Johann Georg Lairitz (15 July 1647 – 4 April 1716) was a German theologian, born at Hof in Bavaria. In 1667, he entered the university at Jena; in 1677, he graduated with an M.A., and in 1673, became professor of church and profane history at the gymnasium of Baireuth. In 1675, he became librarian and instructor of the margraves Erdmann Philipp and Georg Albrecht; in 1685, he became deacon of the court Church; in 1688, he became superintendent at Neustadt. In 1697, he accepted the call of the duke Wilhelm Ernst of Weimar, and he then became superintendent in general, counselor of the consistory, first preacher of the Petri-Paul Church, and director of the gymnasium.

He died on 4 April 1716.

He left numerous productions, e.g.

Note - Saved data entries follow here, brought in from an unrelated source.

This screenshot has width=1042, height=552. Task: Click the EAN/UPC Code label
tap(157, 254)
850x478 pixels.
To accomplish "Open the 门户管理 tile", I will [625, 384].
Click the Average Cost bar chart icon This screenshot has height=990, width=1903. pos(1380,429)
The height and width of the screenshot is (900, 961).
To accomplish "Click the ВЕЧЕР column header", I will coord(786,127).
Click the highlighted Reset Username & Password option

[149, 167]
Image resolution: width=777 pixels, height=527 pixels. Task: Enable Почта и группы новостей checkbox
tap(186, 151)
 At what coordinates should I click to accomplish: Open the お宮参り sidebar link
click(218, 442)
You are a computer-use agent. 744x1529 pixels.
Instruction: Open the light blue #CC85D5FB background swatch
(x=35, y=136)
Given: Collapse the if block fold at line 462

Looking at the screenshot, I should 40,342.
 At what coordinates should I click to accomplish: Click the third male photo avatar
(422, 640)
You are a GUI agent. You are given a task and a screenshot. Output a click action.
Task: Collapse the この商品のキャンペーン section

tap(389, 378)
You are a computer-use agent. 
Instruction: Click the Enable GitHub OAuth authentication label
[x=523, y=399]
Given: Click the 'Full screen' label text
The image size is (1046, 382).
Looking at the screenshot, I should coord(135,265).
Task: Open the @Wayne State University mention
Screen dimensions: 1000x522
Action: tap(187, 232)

Diss. de simplici et composito (Jenae, 1668, 4to); Auszug der Kirchengeschichte des Neuen Testam. (Baireuth und Niremb. 1678, 12mo); Synopsis historiae ecclesiasticae Novi Testam. (ibid. 1678, 12mo); Der römische Papst-Thron, d. i. gründliche und ausführliche Beschreibung des papstlichen Ehrund Macht-und Wachsthums (ibid, 1685, 4to).